In this case, Angela Collins and Margaret Elizabeth Hanson said they thought the sperm they bought from Xytec Corp. in Atlanta came from a healthy donor with a high IQ and multiple degrees. They profess to have been shocked to learn the donor was in fact schizophrenic, had a criminal background and dropped out of college.

‘Not an uncommon story’

“Unfortunately, this is not an uncommon story,” says Wendy Kramer, director and co-founder  of the website Donor Sibling Registry.com and mother of a child conceived through sperm donation.

“Here’s the problem,” she says. “There’s no oversight and no regulation of the sperm banking industry in the U.S. And because the U.S. ships to 50, 60 countries  around the world including Canada, even countries like Canada who have regulations, none of those are in effect when you use U.S. sperm.”


Kramer says she frequently hears stories about parents who do not know how many children have been born to a single donor or who don’t know about medical issues that the donor may have tried to report to the sperm bank.

Wendy Kramer co-worte a book designed to support children born through donor conception and their families.

Lack of updated medical info

“When they donate they fill out a medical form but it’s really just a snapshot of one day in the life of a healthy 20-year old.

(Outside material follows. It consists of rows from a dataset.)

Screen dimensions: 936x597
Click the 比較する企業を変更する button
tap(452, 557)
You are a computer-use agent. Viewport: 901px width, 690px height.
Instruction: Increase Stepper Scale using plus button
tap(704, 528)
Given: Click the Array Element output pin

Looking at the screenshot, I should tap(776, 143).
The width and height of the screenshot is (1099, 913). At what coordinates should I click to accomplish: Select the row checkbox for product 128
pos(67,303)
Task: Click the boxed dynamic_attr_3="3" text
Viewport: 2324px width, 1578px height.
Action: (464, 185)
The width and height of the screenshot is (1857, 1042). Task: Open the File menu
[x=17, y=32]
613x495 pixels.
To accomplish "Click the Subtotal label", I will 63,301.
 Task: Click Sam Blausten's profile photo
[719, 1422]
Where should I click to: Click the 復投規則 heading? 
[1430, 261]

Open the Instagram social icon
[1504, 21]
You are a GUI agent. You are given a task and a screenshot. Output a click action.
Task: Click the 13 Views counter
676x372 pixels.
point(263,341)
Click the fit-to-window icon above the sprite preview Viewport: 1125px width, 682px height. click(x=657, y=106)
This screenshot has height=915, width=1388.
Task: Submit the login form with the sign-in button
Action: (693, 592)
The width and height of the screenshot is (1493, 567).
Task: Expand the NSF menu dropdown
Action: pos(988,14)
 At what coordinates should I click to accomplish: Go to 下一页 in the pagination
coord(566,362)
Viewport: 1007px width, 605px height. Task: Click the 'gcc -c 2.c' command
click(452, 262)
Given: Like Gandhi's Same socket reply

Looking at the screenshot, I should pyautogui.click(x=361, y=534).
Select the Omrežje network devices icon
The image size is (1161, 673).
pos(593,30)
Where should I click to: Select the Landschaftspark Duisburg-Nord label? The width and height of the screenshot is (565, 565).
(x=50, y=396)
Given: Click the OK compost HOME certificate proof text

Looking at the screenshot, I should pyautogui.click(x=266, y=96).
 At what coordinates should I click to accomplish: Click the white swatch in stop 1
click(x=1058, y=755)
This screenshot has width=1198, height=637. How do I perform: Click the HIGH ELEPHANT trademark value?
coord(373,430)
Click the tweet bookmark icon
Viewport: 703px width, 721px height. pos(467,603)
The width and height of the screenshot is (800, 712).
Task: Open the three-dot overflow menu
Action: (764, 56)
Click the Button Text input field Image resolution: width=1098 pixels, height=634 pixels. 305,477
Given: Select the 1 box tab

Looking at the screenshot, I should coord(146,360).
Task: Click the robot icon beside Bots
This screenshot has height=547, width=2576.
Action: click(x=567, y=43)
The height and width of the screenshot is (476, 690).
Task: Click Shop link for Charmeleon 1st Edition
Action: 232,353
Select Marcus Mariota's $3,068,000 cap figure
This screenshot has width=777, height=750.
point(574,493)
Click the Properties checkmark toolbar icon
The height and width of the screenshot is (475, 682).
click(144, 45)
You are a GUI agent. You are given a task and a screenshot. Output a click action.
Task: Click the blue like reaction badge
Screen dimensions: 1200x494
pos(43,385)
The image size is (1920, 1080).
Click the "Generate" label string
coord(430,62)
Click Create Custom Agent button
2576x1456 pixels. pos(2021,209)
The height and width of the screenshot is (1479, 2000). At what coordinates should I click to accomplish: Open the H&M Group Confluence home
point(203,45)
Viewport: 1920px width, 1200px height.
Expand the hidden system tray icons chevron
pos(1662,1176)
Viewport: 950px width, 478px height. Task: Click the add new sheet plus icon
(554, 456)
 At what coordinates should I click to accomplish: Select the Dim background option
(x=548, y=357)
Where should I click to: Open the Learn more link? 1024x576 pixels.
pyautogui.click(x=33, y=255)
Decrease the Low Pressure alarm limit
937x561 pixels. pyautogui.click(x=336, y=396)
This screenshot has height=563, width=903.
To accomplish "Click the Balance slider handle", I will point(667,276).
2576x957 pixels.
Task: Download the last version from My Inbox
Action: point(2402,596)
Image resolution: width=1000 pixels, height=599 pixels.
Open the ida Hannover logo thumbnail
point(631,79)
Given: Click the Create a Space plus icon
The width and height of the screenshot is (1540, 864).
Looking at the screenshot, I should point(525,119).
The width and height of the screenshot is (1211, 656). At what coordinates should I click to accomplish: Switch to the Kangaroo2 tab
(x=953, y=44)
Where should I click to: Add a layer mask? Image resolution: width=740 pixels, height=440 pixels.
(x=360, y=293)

We don’t know what happens the next year. A lot of diseases like this case—schizophrenia—are adult-onset. So without the sharing and updating of medical information, many families are left in the dark,” says Kramer.

She adds that the combination of DNA testing and Google searches it is often easy for children to discover the identity of their donor parent, as her own son did. So she advises any donor who wants to remain anonymous to simply not donate.

‘Decisions are profit-based’

When people do discover problems and complain to the sperm bank they may get an apology. Kramer says that if they go to court there is usually an out-of- court settlement. In her opinion, this is not good enough.

“There’s no oversight. There’s no regulation. This is a multi-billion dollar industry of selling sperm. And these sperm banks are in it for money. The decisions they make are profit-based, not asking what is in the best interest of the child to be born. And until somebody steps in with some oversight and some regulation, we’re going to see stories like this continue to happen.”